───── DATA FOR THIS TASK ─────

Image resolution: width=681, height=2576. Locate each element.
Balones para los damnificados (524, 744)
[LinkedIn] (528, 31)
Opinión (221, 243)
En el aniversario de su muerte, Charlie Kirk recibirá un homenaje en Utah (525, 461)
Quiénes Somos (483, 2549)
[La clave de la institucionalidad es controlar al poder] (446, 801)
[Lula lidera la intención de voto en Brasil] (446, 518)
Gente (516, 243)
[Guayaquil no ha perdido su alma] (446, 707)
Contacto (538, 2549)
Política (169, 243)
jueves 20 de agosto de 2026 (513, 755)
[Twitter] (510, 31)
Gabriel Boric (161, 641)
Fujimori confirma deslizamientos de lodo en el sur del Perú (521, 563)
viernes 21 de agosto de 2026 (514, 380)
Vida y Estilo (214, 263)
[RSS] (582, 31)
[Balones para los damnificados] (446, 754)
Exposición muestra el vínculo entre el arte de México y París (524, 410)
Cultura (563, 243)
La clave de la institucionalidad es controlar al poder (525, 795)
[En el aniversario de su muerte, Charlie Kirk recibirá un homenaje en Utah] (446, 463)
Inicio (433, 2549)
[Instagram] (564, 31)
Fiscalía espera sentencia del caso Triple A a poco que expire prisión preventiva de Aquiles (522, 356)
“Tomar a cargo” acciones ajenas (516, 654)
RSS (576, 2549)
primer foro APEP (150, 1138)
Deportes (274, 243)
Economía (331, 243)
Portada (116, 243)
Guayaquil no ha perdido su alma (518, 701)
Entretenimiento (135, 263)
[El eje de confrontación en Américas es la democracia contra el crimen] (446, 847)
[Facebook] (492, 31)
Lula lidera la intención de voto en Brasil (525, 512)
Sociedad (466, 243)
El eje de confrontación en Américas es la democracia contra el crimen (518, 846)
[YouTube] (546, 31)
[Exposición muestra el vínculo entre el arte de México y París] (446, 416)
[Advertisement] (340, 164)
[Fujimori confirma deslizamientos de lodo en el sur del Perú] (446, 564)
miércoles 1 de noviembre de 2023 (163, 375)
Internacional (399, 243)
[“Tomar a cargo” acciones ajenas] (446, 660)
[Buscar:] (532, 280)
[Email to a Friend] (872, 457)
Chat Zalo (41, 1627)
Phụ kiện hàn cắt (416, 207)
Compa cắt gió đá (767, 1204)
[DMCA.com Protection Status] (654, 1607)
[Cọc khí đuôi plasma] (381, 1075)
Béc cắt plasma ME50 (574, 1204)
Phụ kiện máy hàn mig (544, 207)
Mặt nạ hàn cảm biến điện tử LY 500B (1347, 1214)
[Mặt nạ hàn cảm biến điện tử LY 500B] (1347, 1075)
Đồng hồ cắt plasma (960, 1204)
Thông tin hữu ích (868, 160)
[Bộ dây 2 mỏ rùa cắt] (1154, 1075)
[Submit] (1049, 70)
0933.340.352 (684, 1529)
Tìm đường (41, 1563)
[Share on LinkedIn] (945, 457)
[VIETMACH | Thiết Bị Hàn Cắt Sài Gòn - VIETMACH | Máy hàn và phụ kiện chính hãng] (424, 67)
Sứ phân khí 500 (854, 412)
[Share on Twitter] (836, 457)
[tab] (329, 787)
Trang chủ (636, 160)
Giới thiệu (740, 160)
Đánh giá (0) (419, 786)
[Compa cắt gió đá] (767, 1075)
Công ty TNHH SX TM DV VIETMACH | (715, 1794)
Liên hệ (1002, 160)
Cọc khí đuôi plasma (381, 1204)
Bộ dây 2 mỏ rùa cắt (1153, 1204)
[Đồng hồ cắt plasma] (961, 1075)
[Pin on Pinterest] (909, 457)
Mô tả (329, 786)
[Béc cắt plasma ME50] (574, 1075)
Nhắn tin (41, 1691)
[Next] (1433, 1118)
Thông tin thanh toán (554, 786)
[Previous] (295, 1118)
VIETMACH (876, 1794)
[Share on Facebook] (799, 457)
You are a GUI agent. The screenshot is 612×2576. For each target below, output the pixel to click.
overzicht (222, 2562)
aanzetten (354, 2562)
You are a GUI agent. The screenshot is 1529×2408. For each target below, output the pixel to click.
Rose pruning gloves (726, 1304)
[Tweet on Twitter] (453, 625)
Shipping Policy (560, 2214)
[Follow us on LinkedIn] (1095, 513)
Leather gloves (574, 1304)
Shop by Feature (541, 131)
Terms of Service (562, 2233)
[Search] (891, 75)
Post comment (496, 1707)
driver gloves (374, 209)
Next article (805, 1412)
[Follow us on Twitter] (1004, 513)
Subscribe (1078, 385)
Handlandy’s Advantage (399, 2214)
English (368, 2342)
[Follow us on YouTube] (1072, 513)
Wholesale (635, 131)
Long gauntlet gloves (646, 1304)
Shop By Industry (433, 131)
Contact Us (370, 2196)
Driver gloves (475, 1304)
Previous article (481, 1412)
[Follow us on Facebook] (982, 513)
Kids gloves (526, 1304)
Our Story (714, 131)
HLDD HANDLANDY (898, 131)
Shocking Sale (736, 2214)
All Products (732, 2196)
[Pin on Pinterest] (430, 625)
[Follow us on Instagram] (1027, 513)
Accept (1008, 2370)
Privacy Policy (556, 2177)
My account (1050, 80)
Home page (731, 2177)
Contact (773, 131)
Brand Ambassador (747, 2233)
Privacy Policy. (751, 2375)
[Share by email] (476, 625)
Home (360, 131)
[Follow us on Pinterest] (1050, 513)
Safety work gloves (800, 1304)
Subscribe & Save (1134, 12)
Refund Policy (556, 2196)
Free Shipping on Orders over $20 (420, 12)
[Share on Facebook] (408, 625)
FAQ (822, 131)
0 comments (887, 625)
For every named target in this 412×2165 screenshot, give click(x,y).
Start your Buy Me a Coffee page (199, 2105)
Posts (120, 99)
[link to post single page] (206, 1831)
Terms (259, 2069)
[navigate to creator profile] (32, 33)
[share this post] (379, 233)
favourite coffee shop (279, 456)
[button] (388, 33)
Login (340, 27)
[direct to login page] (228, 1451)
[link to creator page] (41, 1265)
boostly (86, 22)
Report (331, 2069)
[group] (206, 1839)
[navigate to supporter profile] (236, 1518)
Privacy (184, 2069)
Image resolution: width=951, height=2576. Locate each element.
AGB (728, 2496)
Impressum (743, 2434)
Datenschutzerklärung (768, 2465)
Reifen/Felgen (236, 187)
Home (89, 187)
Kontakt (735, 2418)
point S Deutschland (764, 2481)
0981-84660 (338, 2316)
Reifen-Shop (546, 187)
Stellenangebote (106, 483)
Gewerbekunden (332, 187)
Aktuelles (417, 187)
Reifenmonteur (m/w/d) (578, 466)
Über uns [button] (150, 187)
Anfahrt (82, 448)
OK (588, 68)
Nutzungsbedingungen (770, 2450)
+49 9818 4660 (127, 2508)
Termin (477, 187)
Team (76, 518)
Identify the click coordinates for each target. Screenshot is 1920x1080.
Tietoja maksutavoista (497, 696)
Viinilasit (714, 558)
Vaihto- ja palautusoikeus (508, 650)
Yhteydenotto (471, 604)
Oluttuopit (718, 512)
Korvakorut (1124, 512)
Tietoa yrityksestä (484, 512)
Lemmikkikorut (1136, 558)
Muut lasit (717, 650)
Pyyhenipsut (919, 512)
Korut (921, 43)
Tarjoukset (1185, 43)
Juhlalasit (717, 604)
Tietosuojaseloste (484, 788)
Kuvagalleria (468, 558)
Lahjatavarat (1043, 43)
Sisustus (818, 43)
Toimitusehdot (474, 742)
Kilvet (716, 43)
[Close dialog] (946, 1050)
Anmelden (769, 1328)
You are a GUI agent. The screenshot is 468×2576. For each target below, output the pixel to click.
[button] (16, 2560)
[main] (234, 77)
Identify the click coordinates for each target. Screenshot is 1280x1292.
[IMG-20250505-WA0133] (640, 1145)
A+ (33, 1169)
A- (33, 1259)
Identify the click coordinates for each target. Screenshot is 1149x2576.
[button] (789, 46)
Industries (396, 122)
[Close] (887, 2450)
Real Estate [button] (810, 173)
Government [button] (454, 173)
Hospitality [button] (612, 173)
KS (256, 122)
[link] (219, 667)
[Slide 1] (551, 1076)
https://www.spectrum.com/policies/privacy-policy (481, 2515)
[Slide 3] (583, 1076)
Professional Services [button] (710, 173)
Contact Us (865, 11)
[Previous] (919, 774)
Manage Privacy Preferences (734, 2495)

─────

■ PROBLEM TO SOLVE
Each line of the records, from the opening one through the line holding "Portada (116, 243)", should be restated word for word, with nothing else in the answer.

■ OUTPUT BELOW
Image resolution: width=681, height=2576. Locate each element.
Balones para los damnificados (524, 744)
[LinkedIn] (528, 31)
Opinión (221, 243)
En el aniversario de su muerte, Charlie Kirk recibirá un homenaje en Utah (525, 461)
Quiénes Somos (483, 2549)
[La clave de la institucionalidad es controlar al poder] (446, 801)
[Lula lidera la intención de voto en Brasil] (446, 518)
Gente (516, 243)
[Guayaquil no ha perdido su alma] (446, 707)
Contacto (538, 2549)
Política (169, 243)
jueves 20 de agosto de 2026 (513, 755)
[Twitter] (510, 31)
Gabriel Boric (161, 641)
Fujimori confirma deslizamientos de lodo en el sur del Perú (521, 563)
viernes 21 de agosto de 2026 (514, 380)
Vida y Estilo (214, 263)
[RSS] (582, 31)
[Balones para los damnificados] (446, 754)
Exposición muestra el vínculo entre el arte de México y París (524, 410)
Cultura (563, 243)
La clave de la institucionalidad es controlar al poder (525, 795)
[En el aniversario de su muerte, Charlie Kirk recibirá un homenaje en Utah] (446, 463)
Inicio (433, 2549)
[Instagram] (564, 31)
Fiscalía espera sentencia del caso Triple A a poco que expire prisión preventiva de Aquiles (522, 356)
“Tomar a cargo” acciones ajenas (516, 654)
RSS (576, 2549)
primer foro APEP (150, 1138)
Deportes (274, 243)
Economía (331, 243)
Portada (116, 243)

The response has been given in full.